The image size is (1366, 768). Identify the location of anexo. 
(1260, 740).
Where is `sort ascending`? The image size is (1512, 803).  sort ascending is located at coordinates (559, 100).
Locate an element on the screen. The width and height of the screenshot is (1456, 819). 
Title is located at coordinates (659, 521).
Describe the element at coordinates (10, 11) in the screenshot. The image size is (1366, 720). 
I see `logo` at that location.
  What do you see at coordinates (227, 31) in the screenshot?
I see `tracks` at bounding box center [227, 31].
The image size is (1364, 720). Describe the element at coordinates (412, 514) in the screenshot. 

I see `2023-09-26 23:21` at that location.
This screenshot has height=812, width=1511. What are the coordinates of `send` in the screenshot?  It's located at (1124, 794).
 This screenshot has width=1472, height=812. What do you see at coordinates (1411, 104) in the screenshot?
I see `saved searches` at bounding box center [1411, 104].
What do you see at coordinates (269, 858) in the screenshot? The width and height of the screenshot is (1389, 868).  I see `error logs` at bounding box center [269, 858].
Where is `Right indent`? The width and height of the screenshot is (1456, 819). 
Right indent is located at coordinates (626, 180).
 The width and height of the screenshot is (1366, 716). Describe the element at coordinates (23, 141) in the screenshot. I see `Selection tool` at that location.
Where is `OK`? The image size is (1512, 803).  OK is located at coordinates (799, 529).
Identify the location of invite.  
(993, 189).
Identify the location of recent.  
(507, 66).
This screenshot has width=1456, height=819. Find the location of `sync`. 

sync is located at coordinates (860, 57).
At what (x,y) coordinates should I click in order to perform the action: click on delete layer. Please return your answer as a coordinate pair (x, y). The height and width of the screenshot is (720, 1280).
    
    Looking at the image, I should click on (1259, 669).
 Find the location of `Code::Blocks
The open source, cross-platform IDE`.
------
* _What to do_: Rewrite the lines above, putting "The screenshot size is" in place of every "The image size is" and leaving everything else the same.

* _Output for this exercise_:
The screenshot size is (1366, 768). Identify the location of anexo. 
(1260, 740).
Where is `sort ascending`? The screenshot size is (1512, 803).  sort ascending is located at coordinates (559, 100).
Locate an element on the screen. The width and height of the screenshot is (1456, 819). 
Title is located at coordinates (659, 521).
Describe the element at coordinates (10, 11) in the screenshot. The screenshot size is (1366, 720). 
I see `logo` at that location.
  What do you see at coordinates (227, 31) in the screenshot?
I see `tracks` at bounding box center [227, 31].
The screenshot size is (1364, 720). Describe the element at coordinates (412, 514) in the screenshot. 

I see `2023-09-26 23:21` at that location.
This screenshot has height=812, width=1511. What are the coordinates of `send` in the screenshot?  It's located at (1124, 794).
 This screenshot has width=1472, height=812. What do you see at coordinates (1411, 104) in the screenshot?
I see `saved searches` at bounding box center [1411, 104].
What do you see at coordinates (269, 858) in the screenshot? The width and height of the screenshot is (1389, 868).  I see `error logs` at bounding box center [269, 858].
Where is `Right indent`? The width and height of the screenshot is (1456, 819). 
Right indent is located at coordinates (626, 180).
 The width and height of the screenshot is (1366, 716). Describe the element at coordinates (23, 141) in the screenshot. I see `Selection tool` at that location.
Where is `OK`? The screenshot size is (1512, 803).  OK is located at coordinates (799, 529).
Identify the location of invite.  
(993, 189).
Identify the location of recent.  
(507, 66).
This screenshot has width=1456, height=819. Find the location of `sync`. 

sync is located at coordinates (860, 57).
At what (x,y) coordinates should I click in order to perform the action: click on delete layer. Please return your answer as a coordinate pair (x, y). The height and width of the screenshot is (720, 1280).
    
    Looking at the image, I should click on (1259, 669).
 Find the location of `Code::Blocks
The open source, cross-platform IDE`.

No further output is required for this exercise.